Task to carry out. Return all lines of the records that contain the word "screenshot".

Supplied data.

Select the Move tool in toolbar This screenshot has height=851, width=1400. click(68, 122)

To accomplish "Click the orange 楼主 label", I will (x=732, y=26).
...
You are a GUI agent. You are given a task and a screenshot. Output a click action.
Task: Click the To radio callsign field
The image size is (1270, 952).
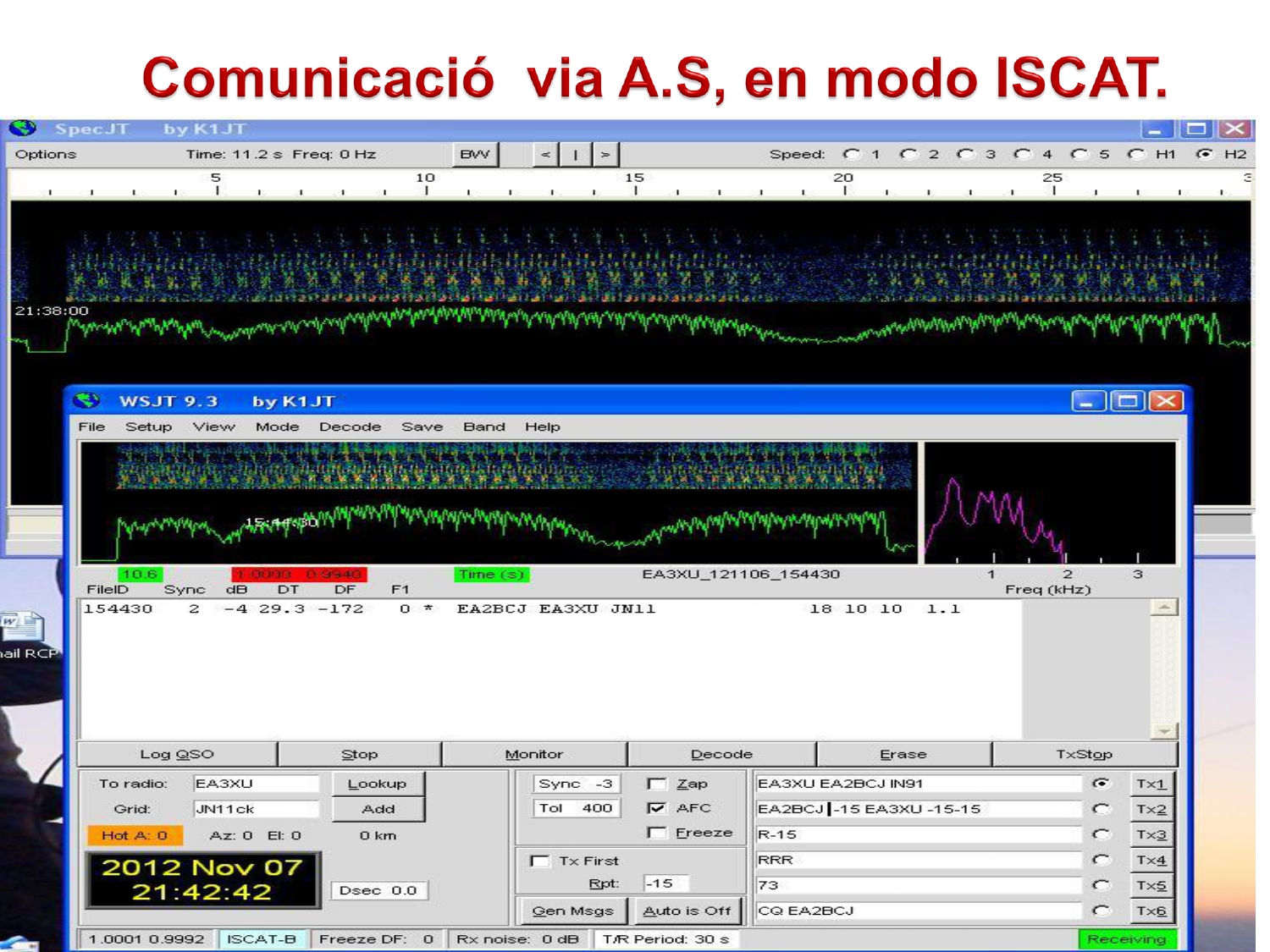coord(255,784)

Output below.
Select the Move tool in toolbar This screenshot has height=851, width=1400. click(68, 122)
You are a GUI agent. You are given a task and a screenshot. Output a click action.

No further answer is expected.